The jobs are coming!
The jobs are coming!
But who’s doing the calling? Paul Revere? Or Aesop’s boy who cried wolf?
The answer appears to be both. Manufacturing, the sector that prompted such optimism, promised “4,000 jobs in the funnel over the next three years,” as a Savannah Economic Development Authority official said last December.
Manufacturers are delivering. The newest large employers, such as Mitsubishi and Firth Rixson, and existing companies expanding their operations here, like Gulfstream and JCB, are bulking up and expect to meet or exceed initial labor projections.
Yet the sector has seen little net job growth since July 2010. Manufacturing jobs are up seven-tenths of a percentage point during that span, according to the Georgia Department of Labor.
The low growth can be attributed to two factors: a dearth of skilled labor locally and the fragile nature of the economy.
The highly technical nature of the jobs has slowed the pace of hiring. Economic woes have discouraged small manufacturers from ramping up and led to losses of existing businesses, such as window component maker AllMetal, which shuttered its Savannah plant this year
“You can’t prevent natural catastrophes or global downturns. Those things are detrimental and eliminate jobs, and there’s nothing you can really do to prevent it,” said Steve Weathers, president of the Savannah Economic Development Authority. “What you can do is plow forward, create new opportunities at the front end of the plow. As long as we look to create, grow and attract new opportunities like we did over the last two years, we’ll be fine.”

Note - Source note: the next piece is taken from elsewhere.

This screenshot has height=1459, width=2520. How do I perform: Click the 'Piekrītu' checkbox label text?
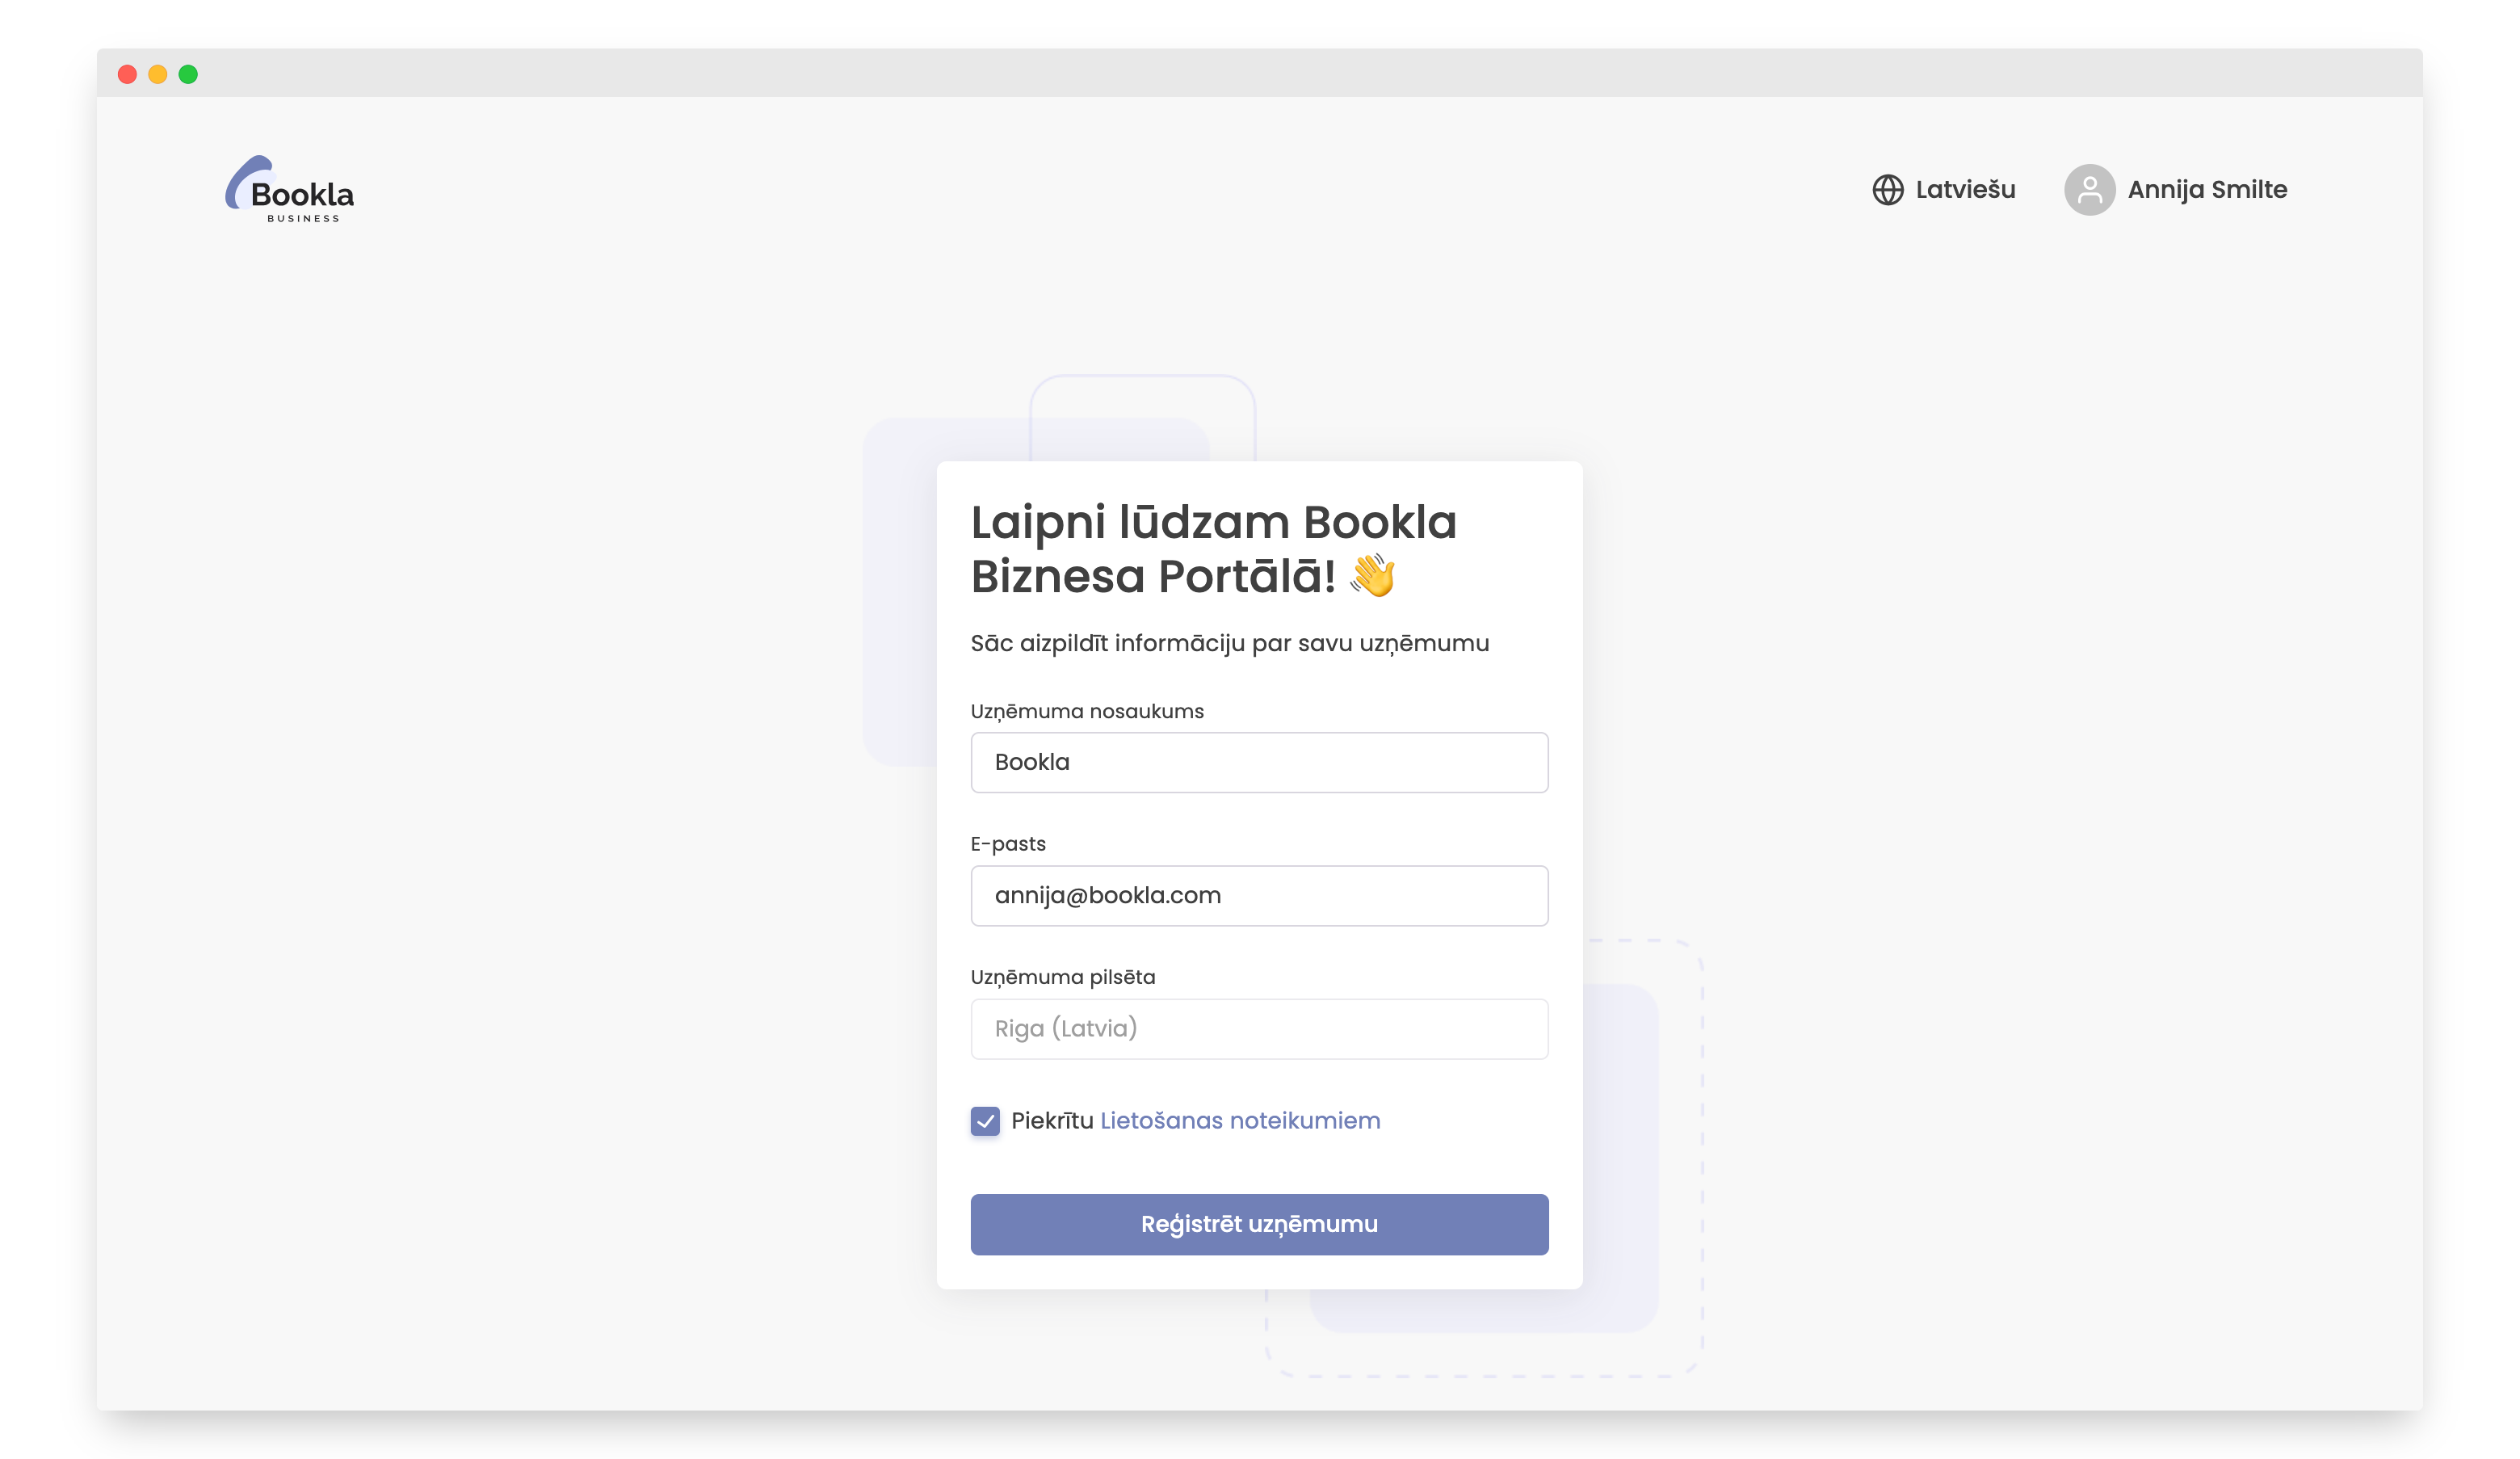(x=1052, y=1121)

Hiring at the area’s manufacturing heavy hitters hint that days bright enough to hurt the eyes lie ahead.
• Gulfstream already has exceeded its hiring projections for the expansion announced late last year. The company has added 1,300 jobs so far this year.

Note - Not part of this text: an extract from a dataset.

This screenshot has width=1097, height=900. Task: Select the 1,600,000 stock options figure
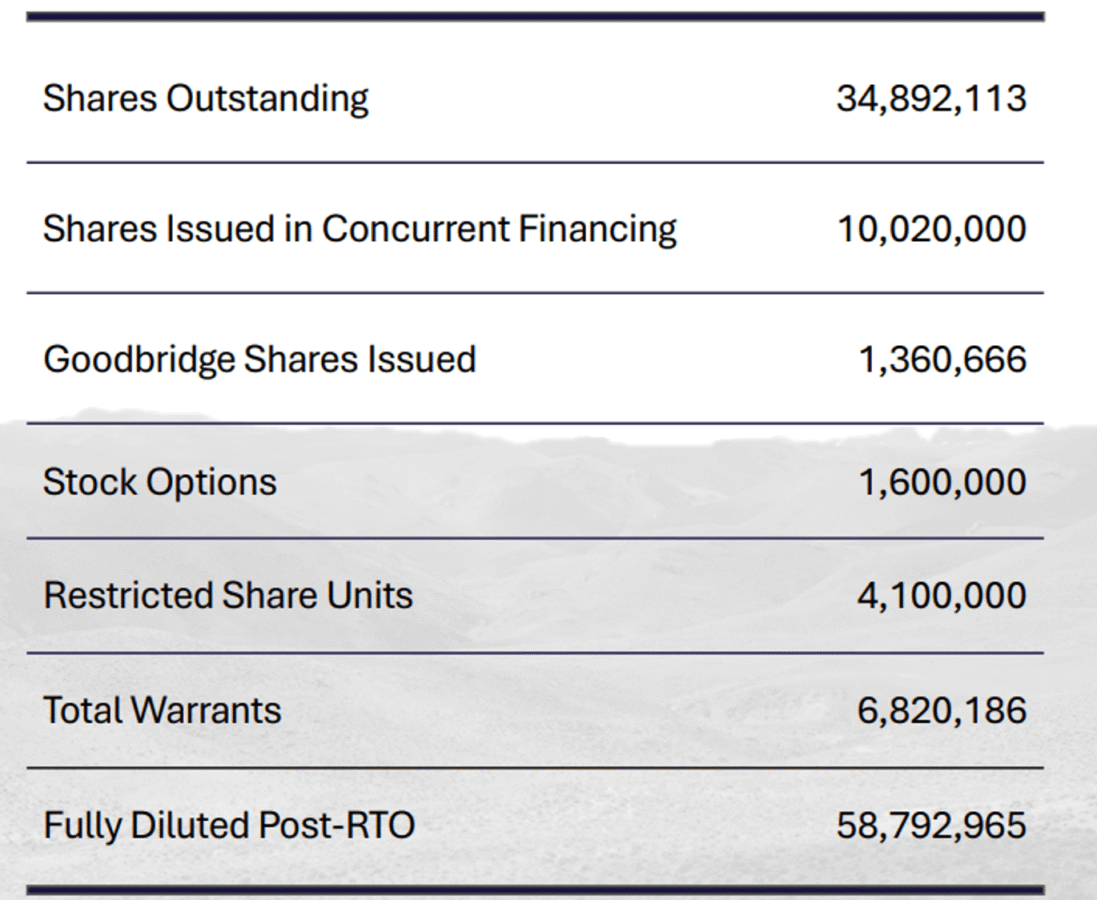942,482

• Firth Rixson announced it would expand its new Liberty County plant, which just opened in January, and add an additional 75-100 jobs.
• Mitsubishi will “easily” hit its projections of 160 employees by the end of the year and will add another 30 workers in early 2012. JCB also is on pace to meet its goal of adding 200 new workers by the end of the year.
• JLA Home has decided to expand its new Savannah operations and should surpass its initial hiring projections of 100 workers by mid 2012.
• Dollar Tree’s distribution center expansion (68 jobs) will be completed soon and new plants for Great Dane Trailers (400 jobs) in Statesboro and Daniel Defense (100 jobs) in Ridgeland remain on pace to open early next year.
“We’re seeing a building process with a lot of good news coming out; it’s just going to take some time for that to show up in the numbers,” said Benjamin McKay with Georgia Southern University’s Bureau of Business Research and Economic Development. “Once those jobs come on line, it’s going to replace most of the jobs we lost.
“Patience is truly a virtue right now.”
Another employer tied to long-term manufacturing growth is the Georgia Ports Authority. The GPA currently boasts 973 employees, up 77 jobs since September 2010, and the terminals are expanding to handle increased business.
More ships mean more demand for those who load and unload freighters, the longshoremen and stevedores.
The local longshoremen’s association has seen its rolls grow by 25 percent this year. Once the Savannah harbor is deepened and the super post-Panamax ships start to call here, the longshoremen workforce could double, association head Willie Seymour said.
Manufacturing job growth affects the local economy in multiple ways, Armstrong Atlantic State University economist Michael Toma said.
Manufacturers draw from the skilled and unskilled pools of the local workforce, with training programs such as Georgia QuickStart aiding current residents. Local hires reduce unemployment and boost consumer confidence and spending.
The jobs likely will create a boom in in-migration as well. Statistically speaking, 50-66 percent of new manufacturing jobs are filled by workers from outside the area, Toma said.
In-migration affects real estate and spurs development growth.
“On one hand, the local residents say, ‘Why not hire us?’, but on the other hand, in-migration helps the economy,” Toma said. “It drives up the per capita income, and that spills over to create more economic opportunities.”
In-migration for manufacturing jobs already is under way. Home sales in west Chatham and Effingham and Bryan counties have been strong this year, and real-estate agents specializing in those areas confirm many of their relocating clients are new employees at the manufacturers.
An influx of new residents leads to new businesses and jobs in other sectors and industries such as retail and services.
“The value of new jobs to our regional economic structure cannot be overstated,” Toma said. “Jobs are the economy.”